Gut feeling is useful in many business decisions. Topic selection is not one of them. If the evaluator scores an idea low on buyer intent, the idea will attract learners. You may like the topic personally. Your customers are not searching for it when they are ready to buy.

Evaluating only one idea per topic cluster

"How email marketing works" will score differently from "Why your email sequences are losing Shopify revenue." Same broad topic, completely different buyer intent. Test 3-4 framings of the same subject. The evaluator is fast enough to run multiple variations in under a minute.

Ignoring the Conversion Path dimension

A video can score high on buyer intent and audience fit but still have no natural product moment. If you cannot see where your product fits into the video's narrative, the CTA will feel forced. Forced CTAs get skipped. Check all four dimensions, not just the top line verdict.

Frequently asked questions

How do I validate a YouTube video idea before making it?

Validate it by scoring the idea on buyer intent, not predicted views. Before filming, check four signals: does the title contain decision keywords ("best", "vs", "pricing"), does it attract your specific buyer, does it address an urgent problem, and is there a natural moment to introduce your product? This evaluator scores all four in one verdict.

How do I know if my video idea is worth making?

A video idea is worth making when the people who would search it are evaluating a purchase, not just learning a concept. Score it High on Buyer Intent and at least Medium on Audience Fit. A 200-view idea with strong buyer intent beats a 50,000-view idea that attracts non-buyers.

What is buyer intent in a YouTube video idea?

Buyer intent is the degree to which a video idea's viewers are researching a purchase rather than satisfying curiosity. "Best CRM for small teams" has high buyer intent; "What is a CRM" has almost none. Decision keywords like best, vs, review, and pricing signal it.

What's the difference between a video made for views and one made for leads?

A video made for views maximizes watch time and reach; a video made for leads maximizes qualified buyers. The same topic framed differently attracts different people: "How email marketing works" pulls learners, "Why your email sequences aren't converting" pulls buyers. This tool scores for the second.

How do I know if a video idea fits my target customer?

A video idea fits your target customer when its topic attracts the people you sell to, not an adjacent audience. "How to build a Shopify app" attracts developers; "Best upsell apps for Shopify" attracts store owners. If you sell to store owners, only the second fits, regardless of search volume.

Is search volume enough to decide what video to make?

No. Search volume tells you how many people type a query, not whether they intend to buy. A high-volume topic that attracts learners produces views and no pipeline. Pick topics by buyer intent first, then use volume only to choose between two ideas that both have intent.

What makes this different from Creator Signal or vidIQ?

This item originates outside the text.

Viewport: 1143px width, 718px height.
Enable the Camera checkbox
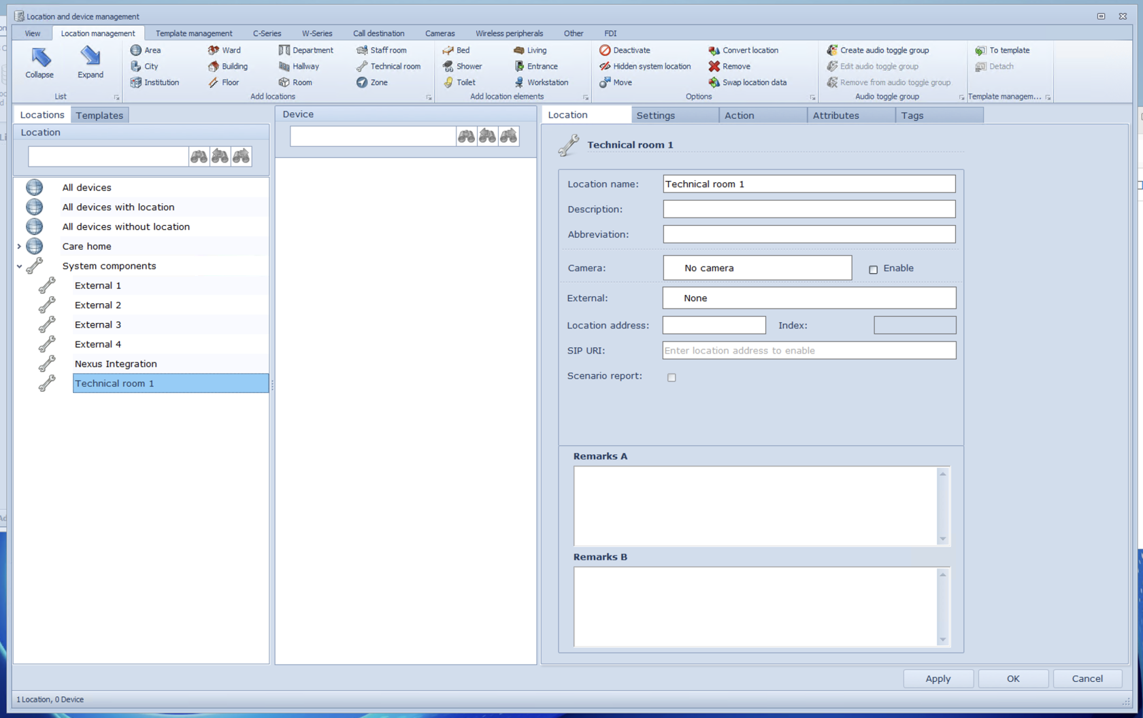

Creator tools like Creator Signal and vidIQ score a video idea for views, virality, and trends. This evaluator scores it for buyer intent: whether it attracts people likely to become leads. Same question, opposite definition of a good idea, built for B2B pipeline rather than audience growth.

Is the evaluator free, and how does it score ideas?

Yes, it is free: 3 evaluations without signup, unlimited with a business email, no paid tier. It scores transparently with keyword pattern matching across proven buyer-intent signals, not a black-box AI model, so it is a directional quality gate, not a performance prediction.